Or is it going to be part 3.5?
Cor, this is annoying. I stare at the screen. The screen seems to be
staring back at me.... This is _really_ annoying now.
Geez. Part 1 was a breeze to write. Fabulous idea, good bits of humor,
all of that just pouring out onto the computer screen. Excellent. Send
it to my prereaders--they like it. Tweak it a bit afterwards. Being part
2. A little more difficult to write; the initial rush that powered part
1 has worn off. Still, it's going places. Good, good! In the meantime,
I'm still refining part 1. Then, part 2 goes out to the prereaders. They
like it too. Great! I'm developing some confidence. Continue editing
part 2, start part 3.
Part 3.
It sits for a long time, waiting. But the rush has turned into an ebb
flow. It's...it's just not coming to me. General ideas, yes, but...I
just can't put out specifics. Maybe....
There! A plot point. I start on it. I keep going, going...it's coming
out. Nice. Slows down a bit...then picks up again. Send it out to the
prereaders. And again, they like it. Yes!

→ **Stored records**
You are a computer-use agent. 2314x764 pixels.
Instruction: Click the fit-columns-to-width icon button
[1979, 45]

==

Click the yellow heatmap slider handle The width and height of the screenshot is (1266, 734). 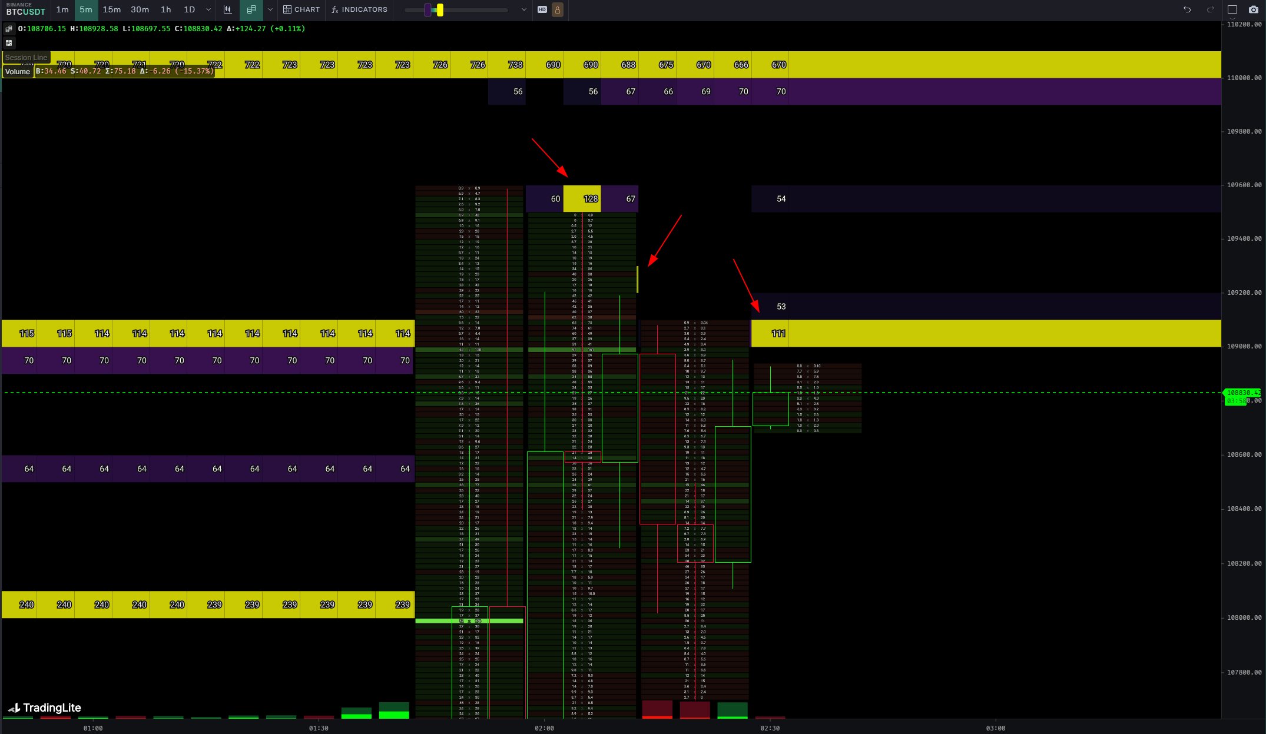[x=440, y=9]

→ **What is expected**
In the passage about writing a story in parts, who is each finished part sent to?

→ **Complete output**
The prereaders.